Vacancy Rate (Taxa de Vacância)
The vacancy rate measures the share of units or leasable area that remain unoccupied relative to the total available in a property, development, or portfolio, over a reference period. It is expressed as a percentage and calculated as: vacancy (%)…
Explanation
The vacancy rate measures the share of units or leasable area that remain unoccupied relative to the total available in a property, development, or portfolio, over a reference period. It is expressed as a percentage and calculated as: vacancy (%) = (vacant units / total units) × 100.
This indicator is central to real estate investment analysis because it directly affects cash flow, effective yield, and asset valuation.
- Physical vacancy: the percentage of units that are physically unoccupied, regardless of any contracts in force.

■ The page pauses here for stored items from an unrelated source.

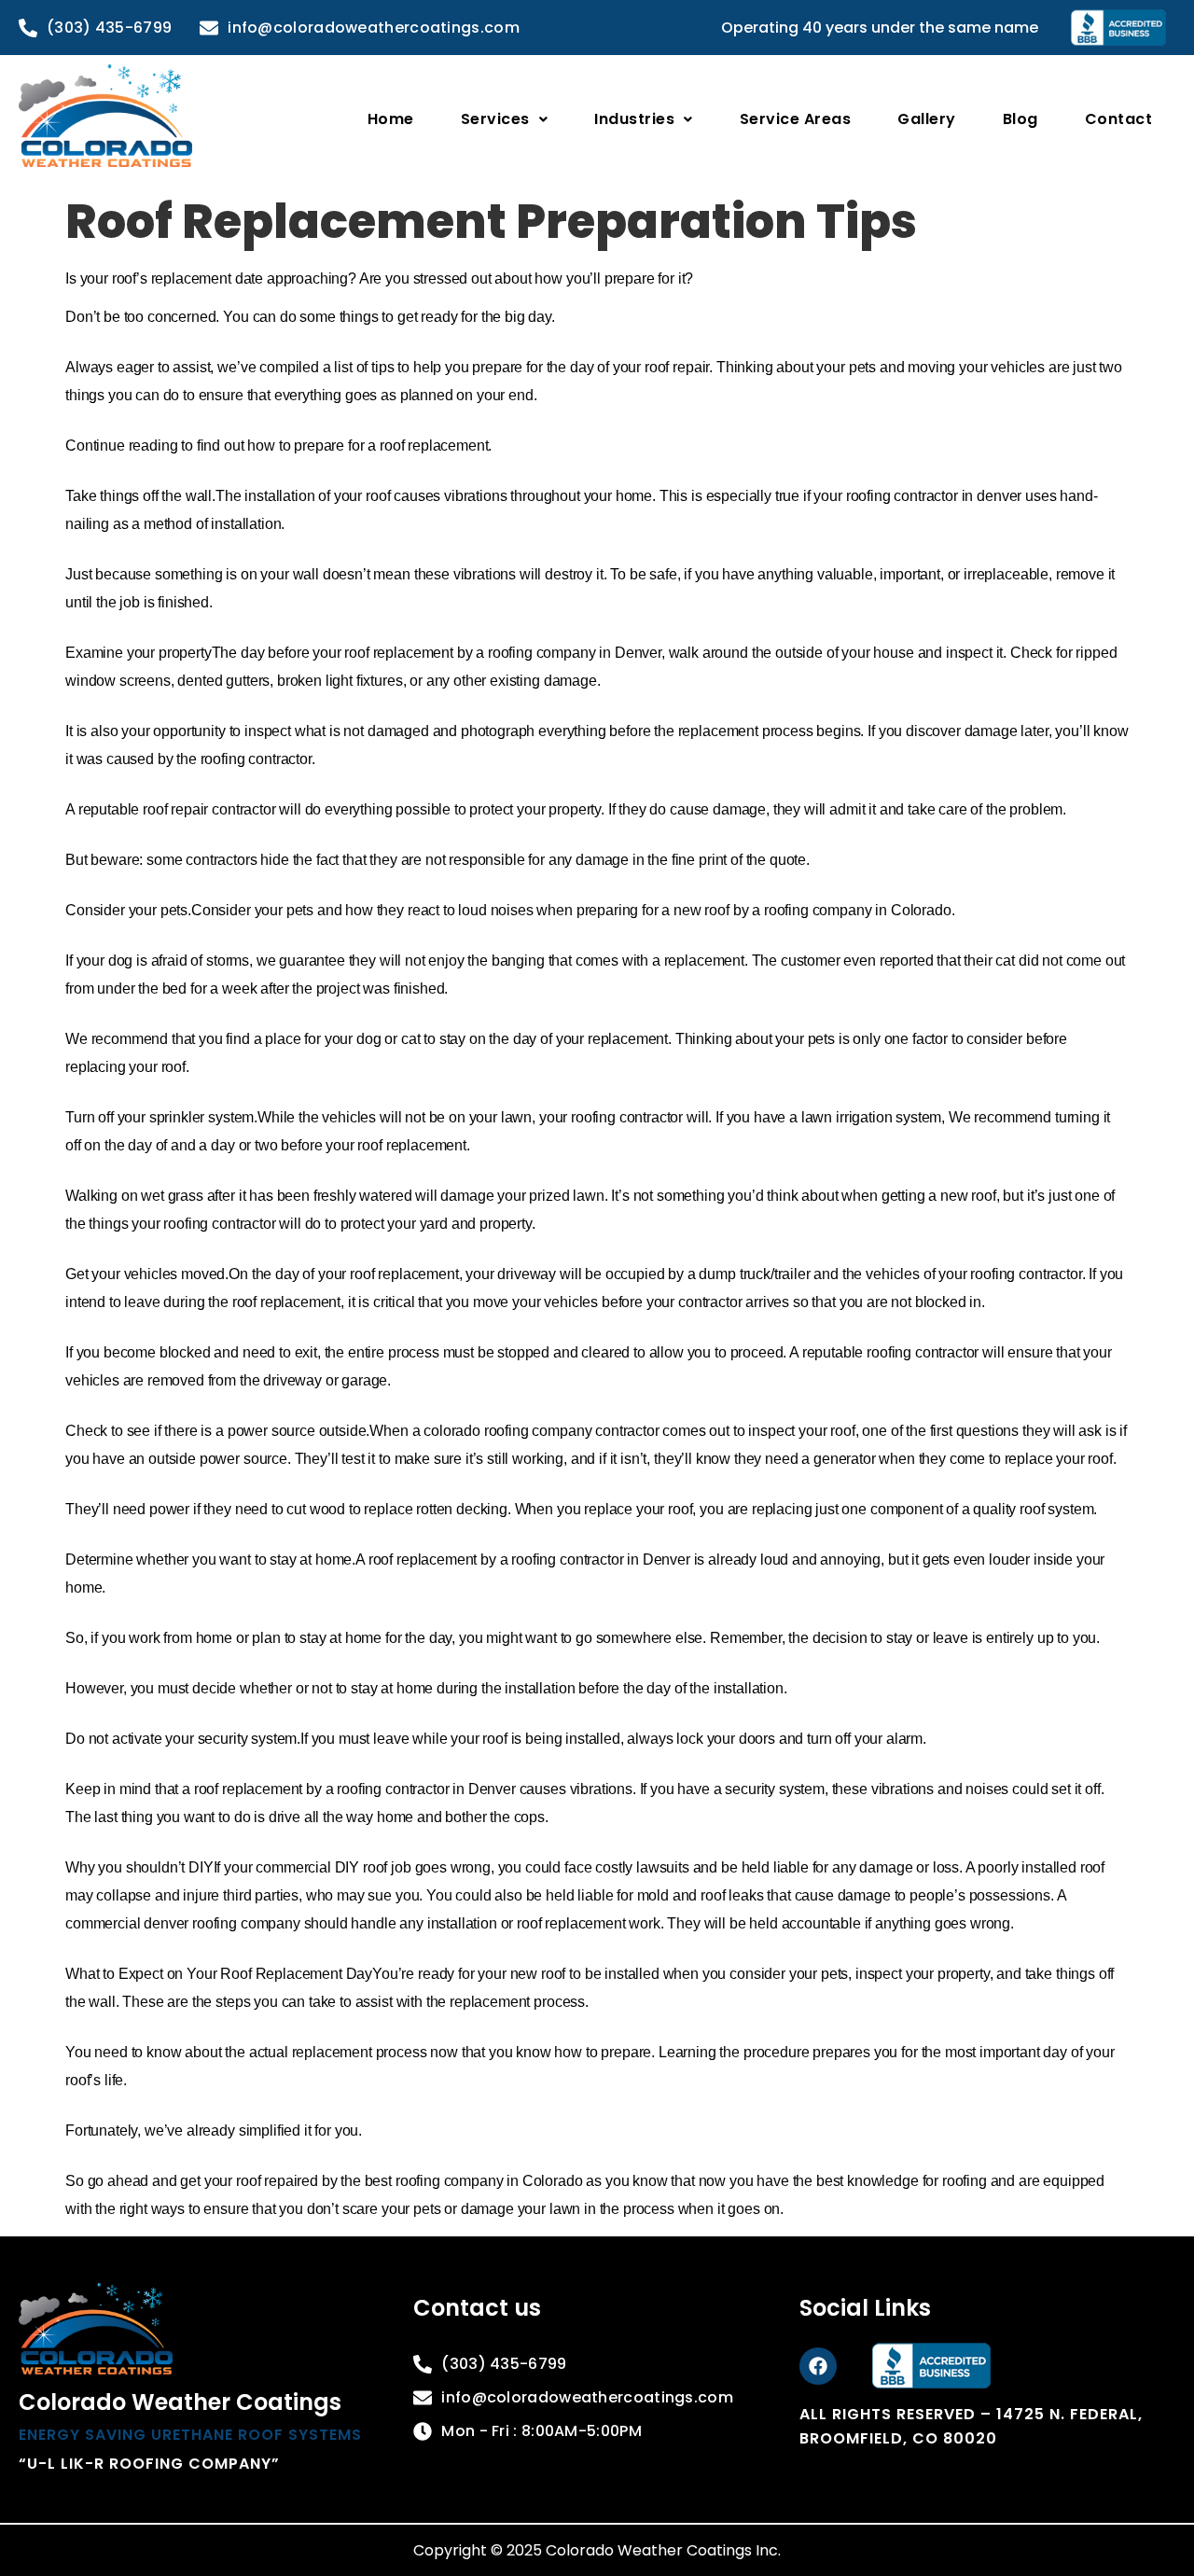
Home (391, 119)
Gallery (926, 119)
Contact (1119, 119)
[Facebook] (818, 2366)
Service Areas (796, 119)
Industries (634, 119)
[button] (504, 119)
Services (495, 119)
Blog (1020, 119)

- Financial vacancy: the percentage of potential revenue not realized due to vacant units and contractual grace periods. Under the regulatory definition applicable to Brazilian REITs (FIIs) (CVM Resolution 175/2022), default on active leases does not necessarily count as financial vacancy.
- Structural vacancy: the minimum level of vacancy inherent to the market, considered normal even in high-demand scenarios (generally between 5% and 10% in healthy markets).
- Cyclical vacancy: vacancy above the structural level, driven by economic cycles, oversupply, or a location’s decline.
- REITs (FIIs): monthly reports from Brazilian brick-and-mortar REITs (FIIs de tijolo) must disclose physical and financial vacancy per asset, as required by CVM Resolution 175/2022.
In Florianópolis, the vacancy rate varies significantly by segment. Seasonal rental properties in Jurerê Internacional show low vacancy in summer but can exceed 60% in winter, which calls for annualized revenue analysis. Corporate office space in Centro and Trindade has historically ranged between 12% and 20%.